Exercise: Scan the material below for every line with the string "width", and copy those lines.

Source data:
[Start of Attachment]

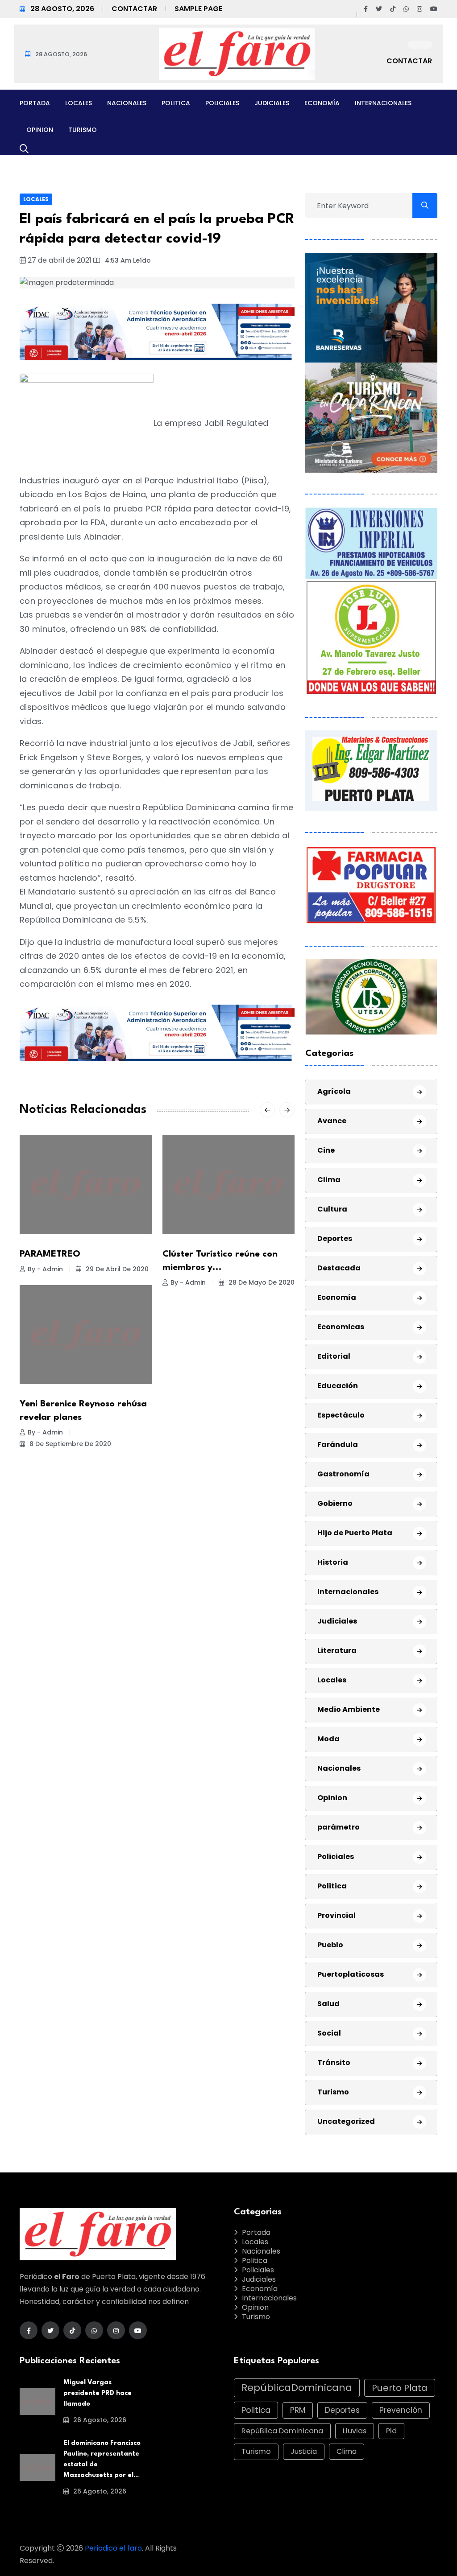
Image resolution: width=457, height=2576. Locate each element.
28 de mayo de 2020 (261, 1282)
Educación (337, 1386)
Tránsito (333, 2062)
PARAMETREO (50, 1254)
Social (329, 2033)
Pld (391, 2431)
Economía (322, 103)
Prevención (400, 2410)
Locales (78, 103)
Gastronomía (343, 1474)
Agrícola (334, 1091)
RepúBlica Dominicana (282, 2431)
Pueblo (330, 1945)
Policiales (222, 103)
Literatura (337, 1650)
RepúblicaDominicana (296, 2388)
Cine (326, 1150)
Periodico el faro (113, 2548)
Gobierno (335, 1503)
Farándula (337, 1444)
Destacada (339, 1268)
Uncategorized (346, 2121)
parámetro (338, 1827)
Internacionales (383, 103)
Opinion (39, 129)
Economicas (340, 1327)
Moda (328, 1739)
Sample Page (198, 9)
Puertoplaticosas (350, 1974)
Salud (328, 2004)
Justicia (304, 2451)
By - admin (45, 1269)
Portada (35, 103)
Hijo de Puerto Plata (354, 1533)
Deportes (334, 1238)
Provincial (336, 1915)
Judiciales (271, 103)
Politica (176, 103)
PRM (297, 2410)
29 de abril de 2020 (116, 1269)
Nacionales (126, 103)
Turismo (82, 129)
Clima (329, 1180)
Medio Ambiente (348, 1709)
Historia (332, 1562)
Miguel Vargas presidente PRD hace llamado (97, 2393)
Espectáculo (341, 1415)
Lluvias (354, 2431)
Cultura (332, 1209)
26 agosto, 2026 (98, 2419)
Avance (331, 1121)
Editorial (333, 1356)
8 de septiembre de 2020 (69, 1443)
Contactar (134, 9)
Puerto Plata (400, 2388)
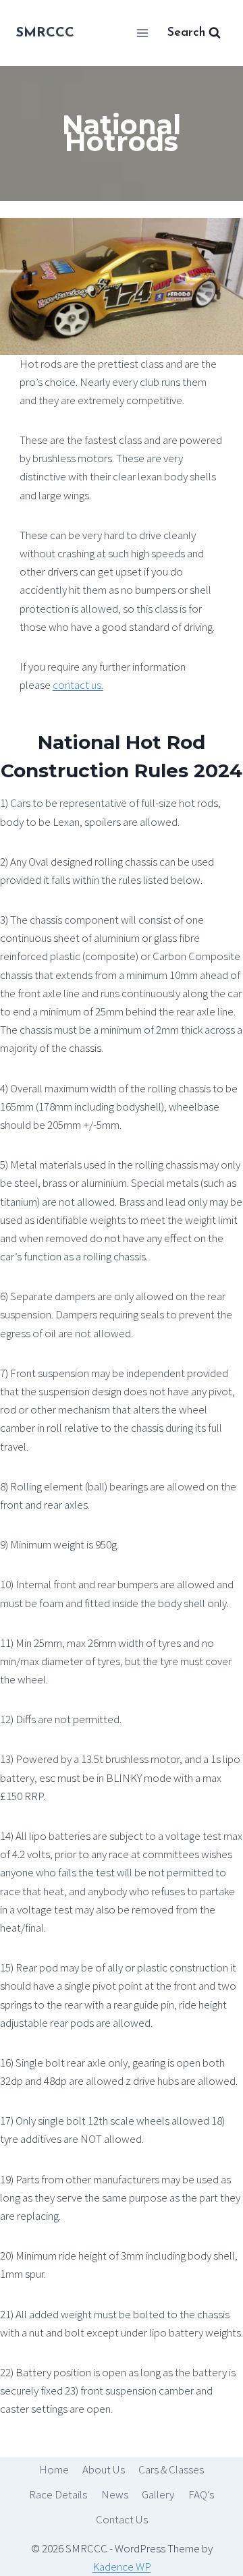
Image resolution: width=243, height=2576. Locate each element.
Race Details (58, 2494)
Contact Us (122, 2519)
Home (54, 2469)
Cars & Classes (171, 2469)
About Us (103, 2469)
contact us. (78, 684)
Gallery (158, 2494)
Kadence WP (121, 2566)
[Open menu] (142, 32)
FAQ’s (201, 2494)
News (114, 2494)
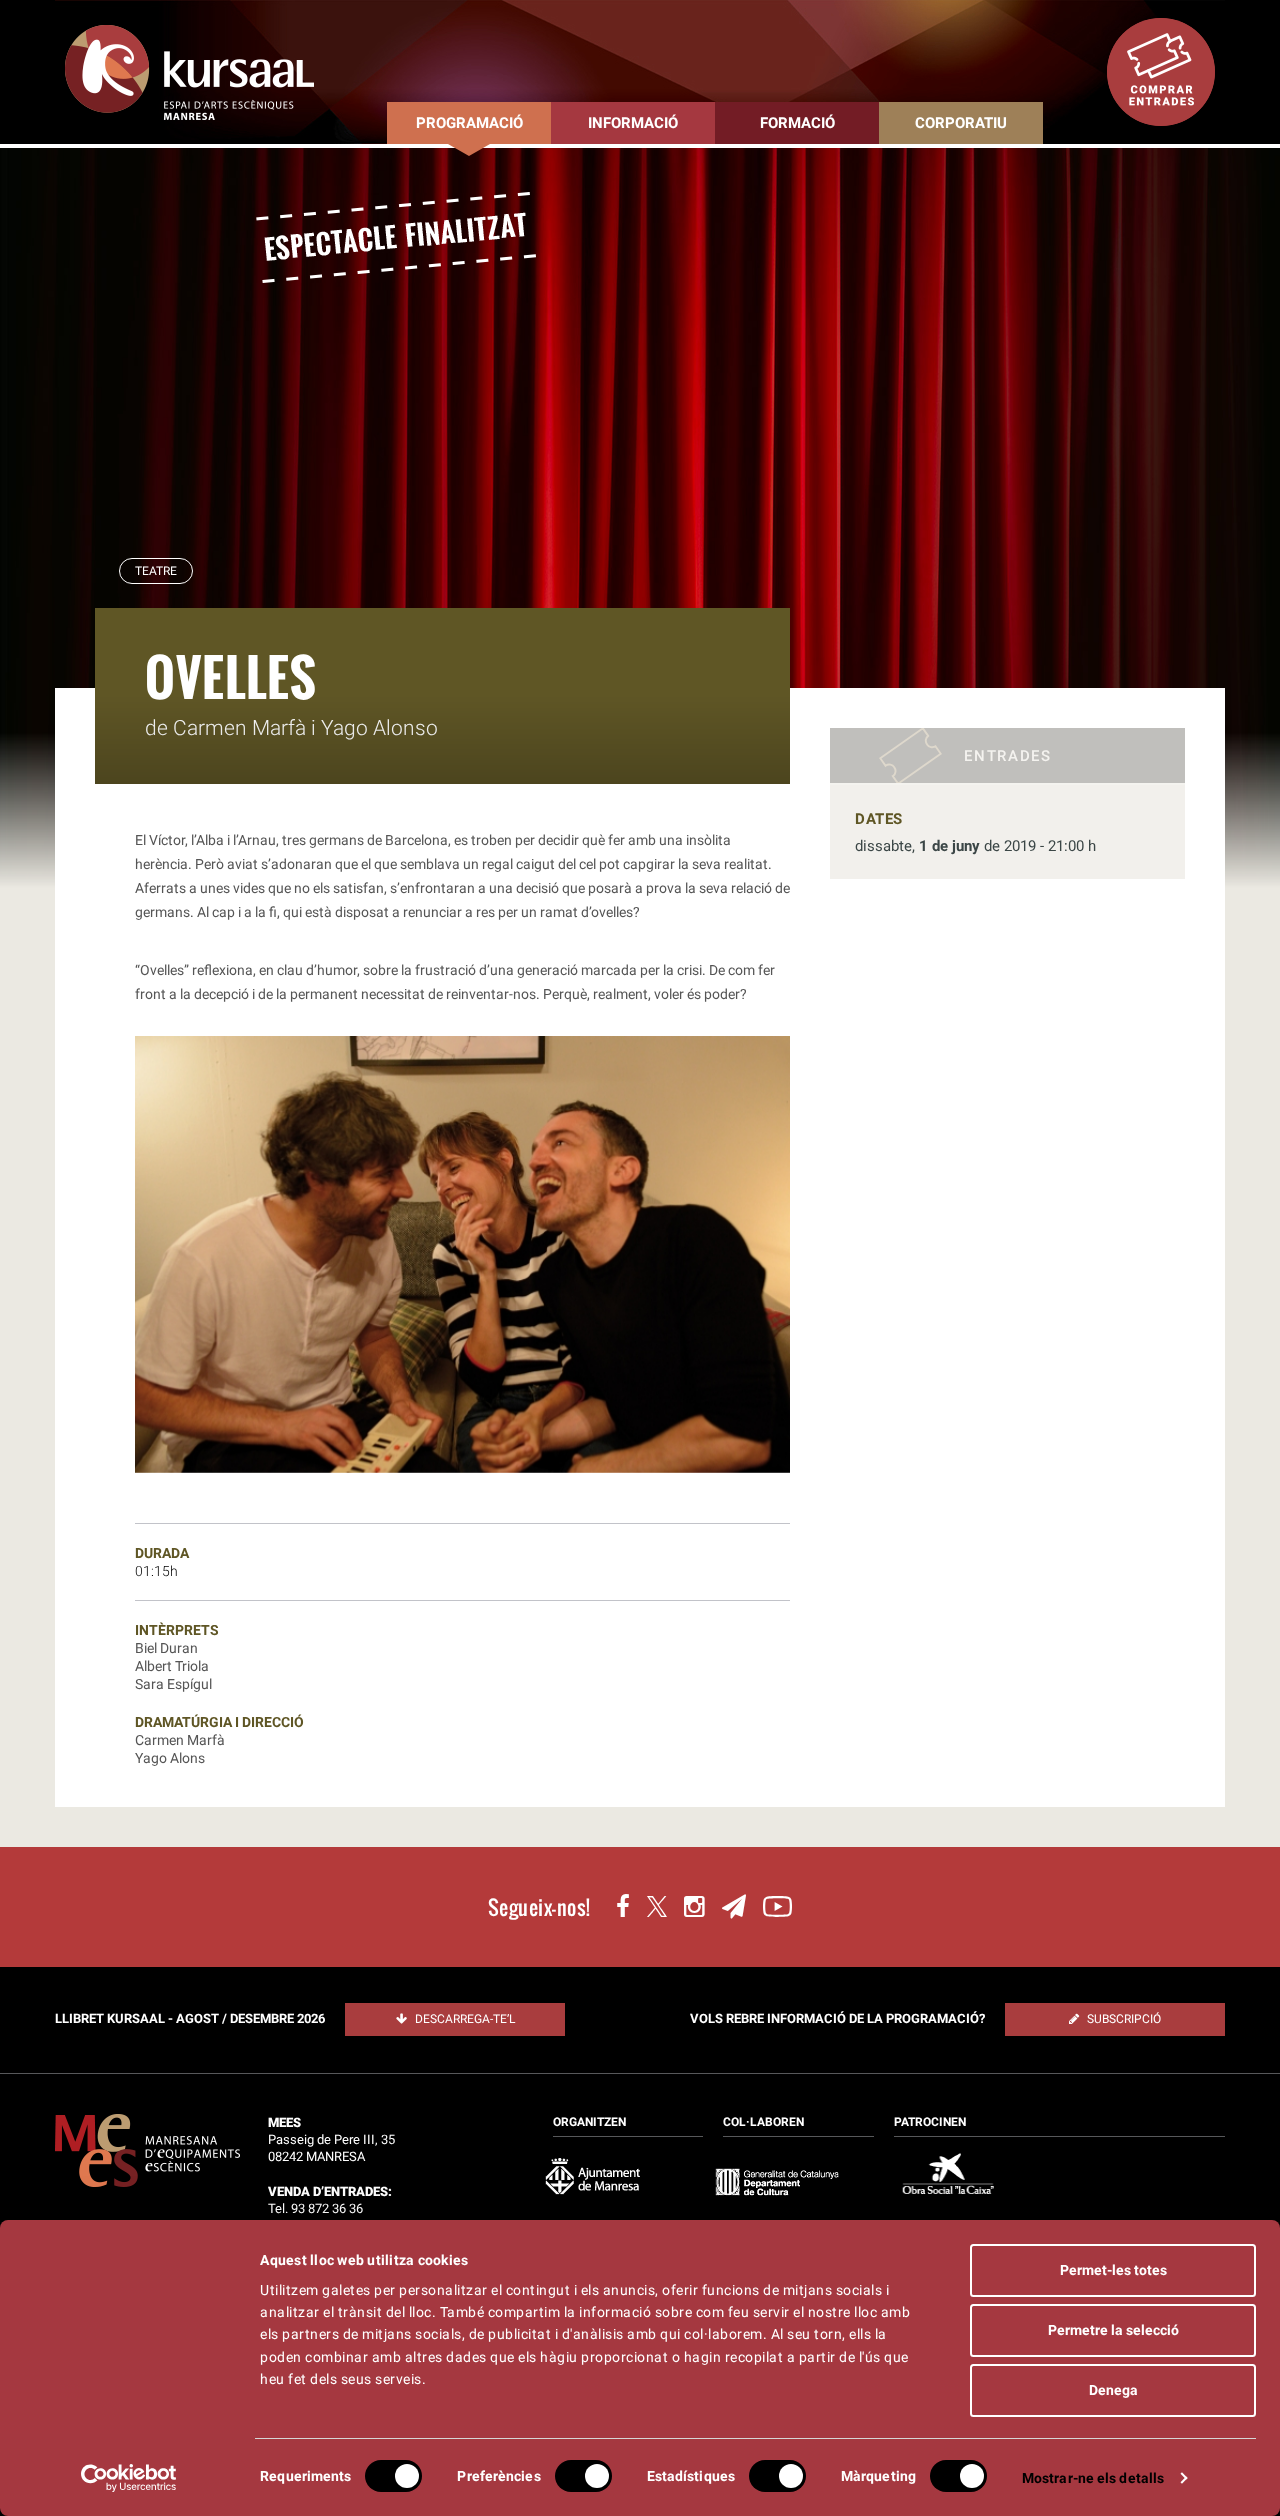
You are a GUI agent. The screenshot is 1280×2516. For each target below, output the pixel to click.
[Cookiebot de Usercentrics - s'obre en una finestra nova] (129, 2478)
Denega (1113, 2390)
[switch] (583, 2476)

[End of Attachment]

Output for this task:
Image resolution: width=457, height=2576. Locate each element.
Image resolution: width=243, height=2576. Locate each element.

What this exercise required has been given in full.